Hi @Donofrio, Nicolai
Welcome to Microsoft Q&A platform.
Thank you for your detailed question about implementing custom rules in Microsoft Purview Data Quality (DQ). I'll address your concerns step-by-step:
- Currently, Purview DQ custom rules are designed to validate rows within the same dataset, focusing on row-level or column-level validation. Unfortunately, referencing other tables is not supported in the custom rules section as of now.
The statement, "The Custom rule enables specifying rules that try to validate rows based on one or more values in that row", confirms that custom rules are limited to single-table validation.

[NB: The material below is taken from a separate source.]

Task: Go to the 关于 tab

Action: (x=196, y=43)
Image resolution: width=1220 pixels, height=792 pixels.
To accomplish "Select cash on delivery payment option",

This limitation might stem from Purview's current focus on ensuring data quality within individual datasets rather than implementing cross-dataset validation, which can significantly increase complexity.
As of now, Microsoft has not officially announced plans to support cross-table references in custom rules. However, it's a common feature request, and I recommend submitting or upvoting it on the Azure Feedback Portal to ensure visibility to the product team.
- The Purview expression builder uses a distinct syntax specific to the Data Quality (DQ) module and is not the same as T-SQL or Synapse SQL. Unfortunately, the documentation for this syntax is currently sparse. The expression builder maps directly to the underlying data quality engine, which executes these rules during validation.
- If referencing other tables is essential, you could preprocess your data outside of Purview (e.g., in Synapse or Azure Data Factory) to create a unified view that includes data from both tables. Then, apply Purview DQ rules on this view.
- For custom rules to work effectively, ensure that:
- The dataset schema in Purview is accurately defined.
- The rule expressions align with the supported syntax in Purview.
- If the syntax or supported functions differ significantly from Synapse, it’s likely because Purview's DQ engine operates independently of Synapse’s SQL runtime.
For clarity on syntax, you can submit a support request via Azure Support. They may provide additional guidance or internal documentation not yet published.
I hope this helps! Let me know if you have any other questions.